(Item position records)
# # # # #

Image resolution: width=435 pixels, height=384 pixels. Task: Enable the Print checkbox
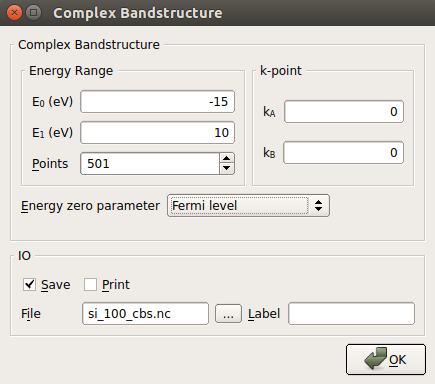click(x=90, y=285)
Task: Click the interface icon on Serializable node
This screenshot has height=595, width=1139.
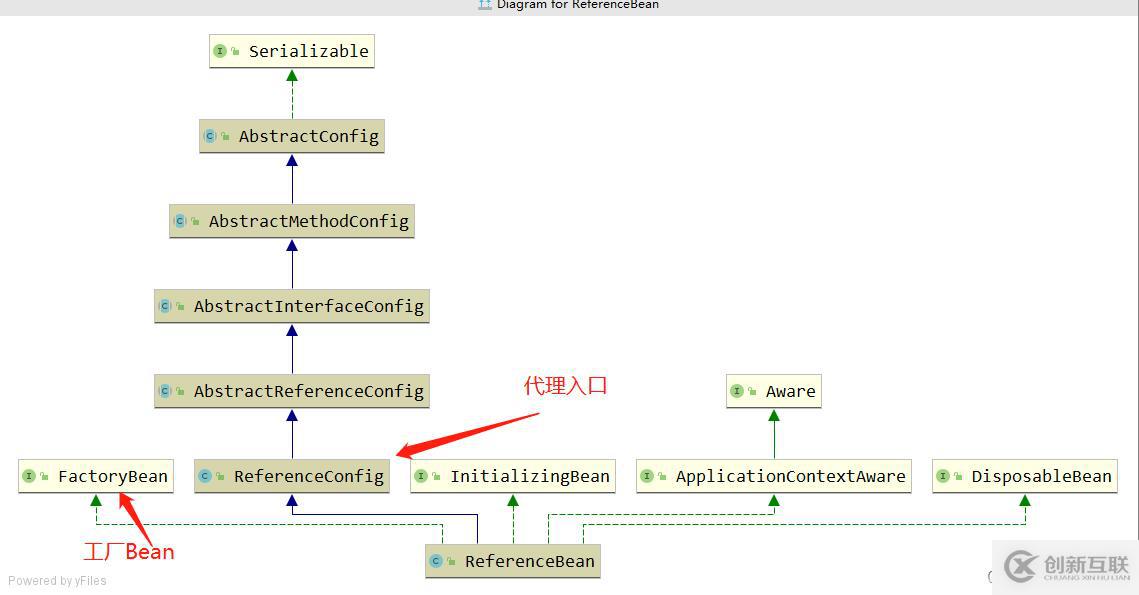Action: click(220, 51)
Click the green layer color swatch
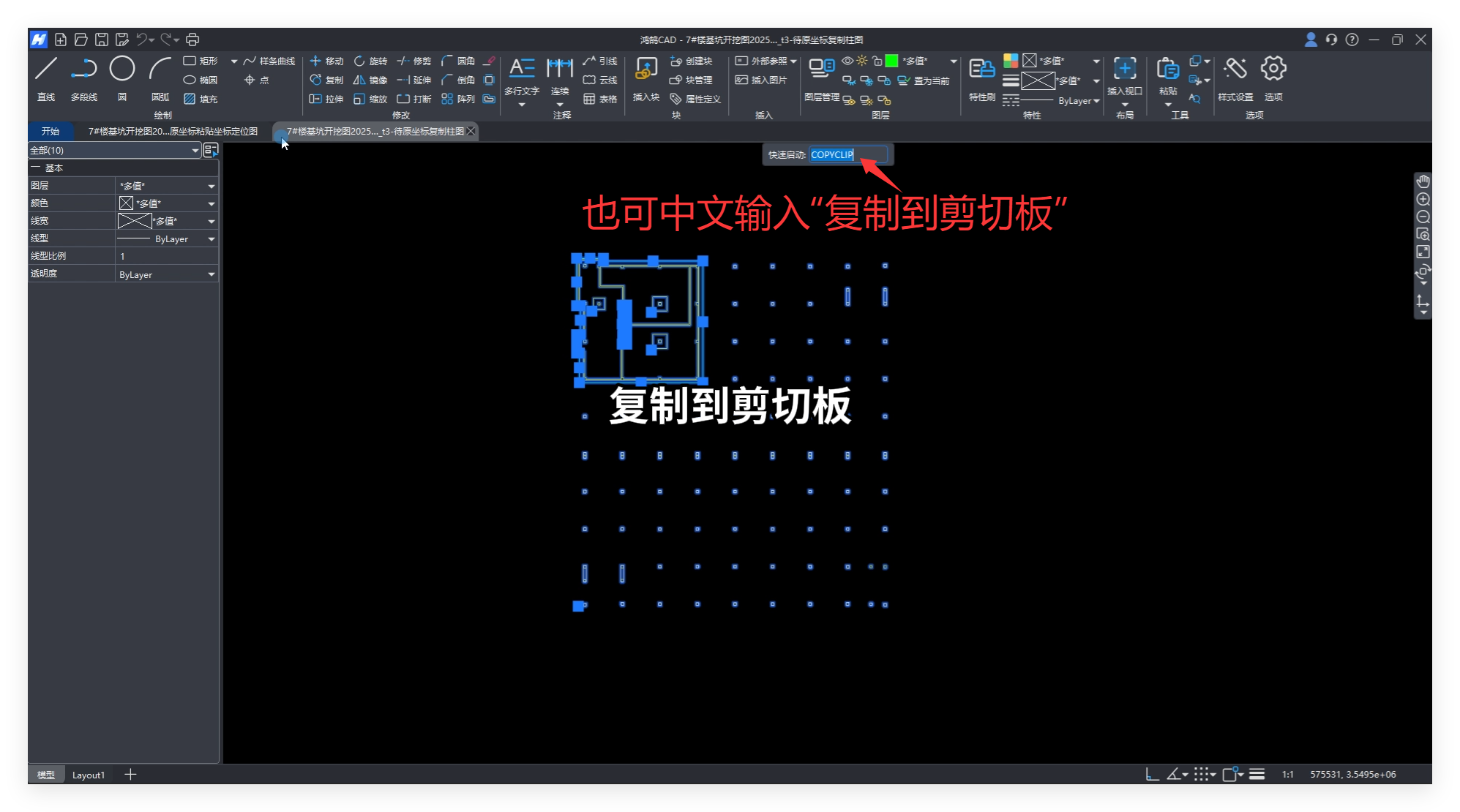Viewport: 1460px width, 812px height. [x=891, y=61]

# # # # #

→ **Work instructions**
Write out all the records again with every "Task" changed to "Request" and nothing else altered, leaving out the pictures.

→ **Solution to the exercise**
Image resolution: width=435 pixels, height=384 pixels. Request: Enable the Print checkbox
click(x=90, y=285)
Request: Click the interface icon on Serializable node
This screenshot has height=595, width=1139.
Action: click(220, 51)
Click the green layer color swatch
Viewport: 1460px width, 812px height. [x=891, y=61]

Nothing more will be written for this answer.